Solo nel 655, con il Sinodo di Whitby, il cattolicesimo romano metterà all’ordine il cristianesimo celtico.

Va sottolineato che la Borgogna, già nel 561, alla morte del re merovingio Clotario, era diventata un regno merovingio indipendente, governato da uno dei figli di Clotario, Gontrano. La Borgogna rimase nelle mani dei sovrani merovingi fino all’inizio dell’VIII secolo. A quel punto fu annessa da Carlo Martello, ma nell’877 Boro, figlio di Bovin, conte delle Ardenne, pur cognato di Carlo il Calvo, la rese nuovamente indipendente. Dal 1032 la regione venne governata dalla famiglia dei capetingi, una branca della quale, grazie a Ugo Capeto, nel 987 aveva rovesciato la dinastia carolingia. Ugo Capeto era un discendente del duca di Blois. Fino alla fine dell’XI secolo la Borgogna rimase uno stato sovrano e indipendente.

I Grandi maestri del Priorato di Sion, secondo la ricostruzione di Lynn Picknett e Clive Prime, due autori che hanno incontrato vari esponenti della segreta organizzazione, assumono il nome di Giovanni al momento della loro nomina. La serie parte da Giovanni II. Il Gran Maestro del Priorato è chiamato nell’organizzazione Nautonnier (timoniere), ma prende il nome di “Giovanni” o, se donna, di “Giovanna” (quattro gran maestri sono stati donne).

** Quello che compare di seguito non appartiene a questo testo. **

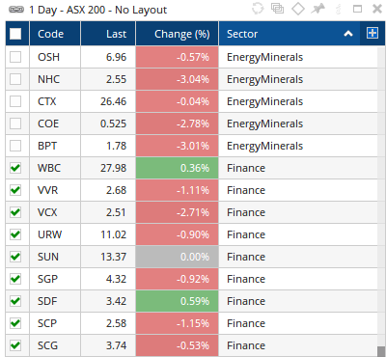Screen dimensions: 386x357
Task: Click the diamond icon in title bar
Action: pyautogui.click(x=298, y=9)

Il gruppo guida è formato da 13 membri chiamato Arch Kyria dove Kyria è parola greca che significa donna e nel mondo ellenico era titolo della Dea Iside. [xxii]

Il Priorato, stando ai numerosi studi sull’argomento, sarebbe figlio diretto dell’Ordine dei cavalieri di Nostra Signora di Sion, sarebbe stato fondato dopo la presa di Gerusalemme da Goffredo di Buglione e il suo nome deriverebbe da quello di un’abazia decrepita, in seguito fortificata, trovata in Terrasanta e dedicata a Nostra signora di Sion. Il Priorato sarebbe inoltre all’origine dell’Ordine dei Templari. Ma è proprio così? Cosa si nasconde dietro la Signora di Sion? Perché i Gran Maestri si chiamano Giovanni? Per quale motivo la serie parte da Giovanni II. Chi era Giovanni I?

Gli interrogativi ci riportano nella Champagne.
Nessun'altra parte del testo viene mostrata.